■ **Source document**:
-- Start --
Pittsburgh Penguins head coach Mike Sullivan did not concede that his third and fourth lines are driving the Penguins identity. The team likes to play fast, tenacious, and to steal one of Sullivan’s oft-used descriptors, “be hard to play against,” and in the first four games of the 2021-22 NHL season, the team has been just that.

And the third and fourth lines have been the biggest factor.

Center Teddy Blueger with Brock McGinn and a couple of different wingers have made the third line an offensive threat and defensive firewall. Brian Boyle, 36, not only earned a spot with the team out of training camp but has been a reliable pivot. The Penguins fourth line played nearly 10 minutes against the Dallas Stars, despite a 1-1- tie for most of the evening.

The scoring chances and the goals are coming when the Penguins grinders are on the ice. Tuesday night, Blueger, McGinn, and Zach Aston-Reese ate the Dallas Stars lunch and threw the apple back at them. The line had 16 shot attempts and allowed only three.
-- End --
■ **Data excerpt**:
-- Start --
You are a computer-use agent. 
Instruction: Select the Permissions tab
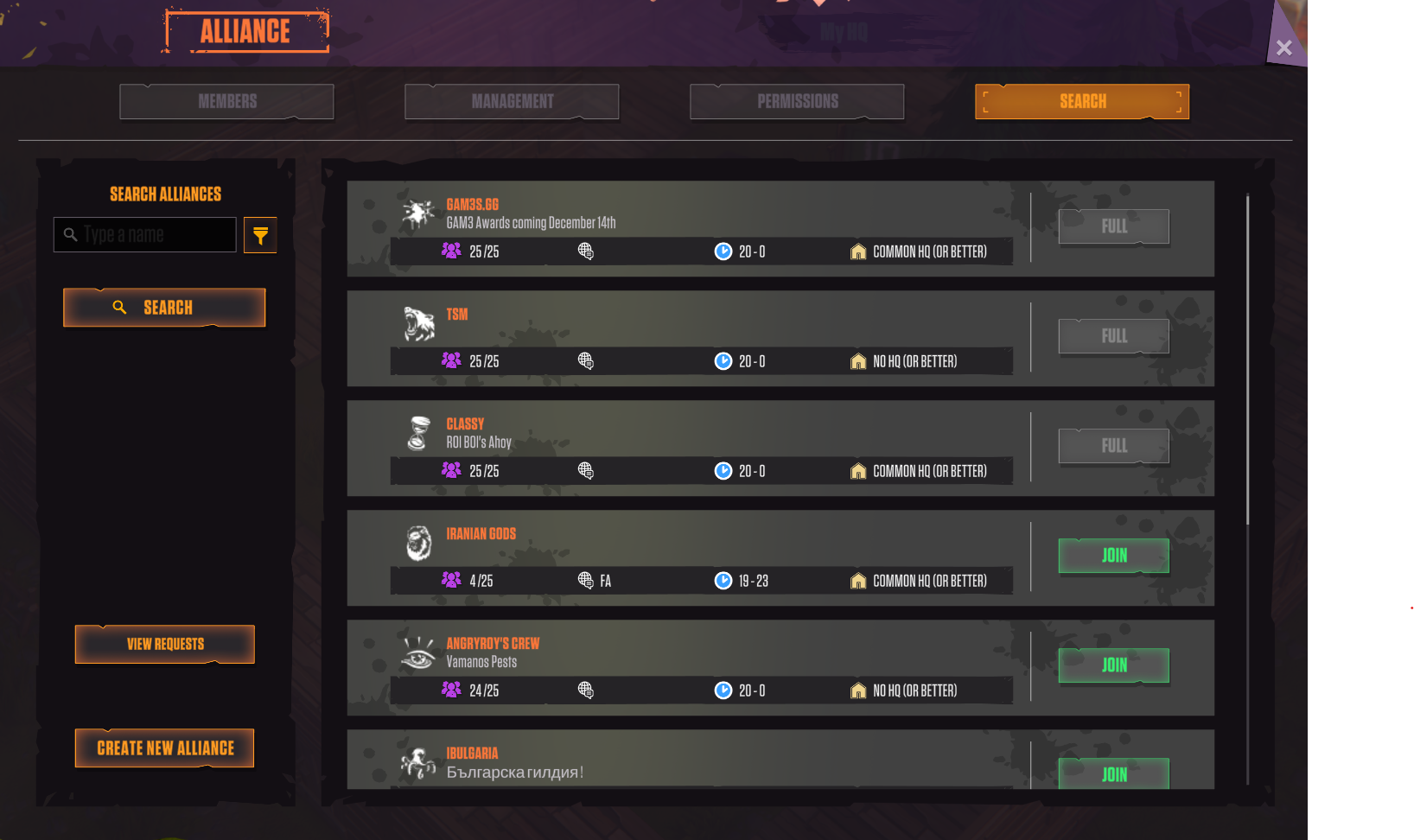pyautogui.click(x=797, y=101)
-- End --
■ **What is needed**: Rewrite the stretch of the Penguins article from "Pittsburgh Penguins head" through "the biggest factor.", changing "third and fourth lines" to "bottom-six forwards".

■ **Full output**:
Pittsburgh Penguins head coach Mike Sullivan did not concede that his bottom-six forwards are driving the Penguins identity. The team likes to play fast, tenacious, and to steal one of Sullivan’s oft-used descriptors, “be hard to play against,” and in the first four games of the 2021-22 NHL season, the team has been just that.

And the bottom-six forwards have been the biggest factor.